**TRY IT**
Gather all lines in the records below that include the word "will".
==============================
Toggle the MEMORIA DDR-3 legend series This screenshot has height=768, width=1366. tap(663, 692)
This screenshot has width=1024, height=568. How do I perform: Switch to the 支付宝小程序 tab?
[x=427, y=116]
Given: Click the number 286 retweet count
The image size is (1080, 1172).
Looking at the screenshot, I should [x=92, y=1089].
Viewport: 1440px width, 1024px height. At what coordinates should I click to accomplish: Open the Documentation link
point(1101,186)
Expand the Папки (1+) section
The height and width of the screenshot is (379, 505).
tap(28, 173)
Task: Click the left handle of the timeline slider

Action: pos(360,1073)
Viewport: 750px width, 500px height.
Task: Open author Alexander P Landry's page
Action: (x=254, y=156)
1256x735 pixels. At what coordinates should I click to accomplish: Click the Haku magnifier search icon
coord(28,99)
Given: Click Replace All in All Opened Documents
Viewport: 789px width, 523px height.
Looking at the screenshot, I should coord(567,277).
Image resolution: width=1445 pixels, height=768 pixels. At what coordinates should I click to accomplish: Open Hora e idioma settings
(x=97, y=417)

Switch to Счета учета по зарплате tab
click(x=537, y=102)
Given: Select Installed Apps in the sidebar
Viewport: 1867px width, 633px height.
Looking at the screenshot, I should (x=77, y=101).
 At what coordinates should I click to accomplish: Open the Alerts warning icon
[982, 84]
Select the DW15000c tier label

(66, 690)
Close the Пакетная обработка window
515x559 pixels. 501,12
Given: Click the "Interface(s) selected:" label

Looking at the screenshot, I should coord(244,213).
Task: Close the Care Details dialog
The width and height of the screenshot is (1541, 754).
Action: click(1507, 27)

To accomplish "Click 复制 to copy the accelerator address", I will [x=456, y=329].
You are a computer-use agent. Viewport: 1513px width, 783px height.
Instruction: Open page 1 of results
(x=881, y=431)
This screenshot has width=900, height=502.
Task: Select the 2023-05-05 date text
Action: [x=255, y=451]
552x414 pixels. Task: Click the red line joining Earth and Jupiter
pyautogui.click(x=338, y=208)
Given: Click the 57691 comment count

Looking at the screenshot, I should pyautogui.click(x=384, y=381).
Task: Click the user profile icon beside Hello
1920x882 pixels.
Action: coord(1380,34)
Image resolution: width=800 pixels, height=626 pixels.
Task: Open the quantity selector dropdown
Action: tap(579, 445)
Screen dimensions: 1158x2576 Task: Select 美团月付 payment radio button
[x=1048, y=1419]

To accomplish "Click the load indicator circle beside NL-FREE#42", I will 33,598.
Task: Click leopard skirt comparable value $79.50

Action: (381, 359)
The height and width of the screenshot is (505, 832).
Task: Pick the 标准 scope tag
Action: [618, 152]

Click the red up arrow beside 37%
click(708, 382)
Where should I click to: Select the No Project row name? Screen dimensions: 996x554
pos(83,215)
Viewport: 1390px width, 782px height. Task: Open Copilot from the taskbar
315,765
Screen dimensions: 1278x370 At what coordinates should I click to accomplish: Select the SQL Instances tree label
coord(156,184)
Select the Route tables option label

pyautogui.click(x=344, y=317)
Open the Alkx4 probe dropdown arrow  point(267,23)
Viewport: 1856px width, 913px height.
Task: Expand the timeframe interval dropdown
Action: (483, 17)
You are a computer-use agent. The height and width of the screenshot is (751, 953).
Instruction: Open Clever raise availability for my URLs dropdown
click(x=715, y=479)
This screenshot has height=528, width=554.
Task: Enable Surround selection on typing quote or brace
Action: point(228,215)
==============================
**SOLUTION TO THE PROBLEM**
To accomplish "Click 复制 to copy the accelerator address", I will [x=456, y=329].
To accomplish "Click the load indicator circle beside NL-FREE#42", I will 33,598.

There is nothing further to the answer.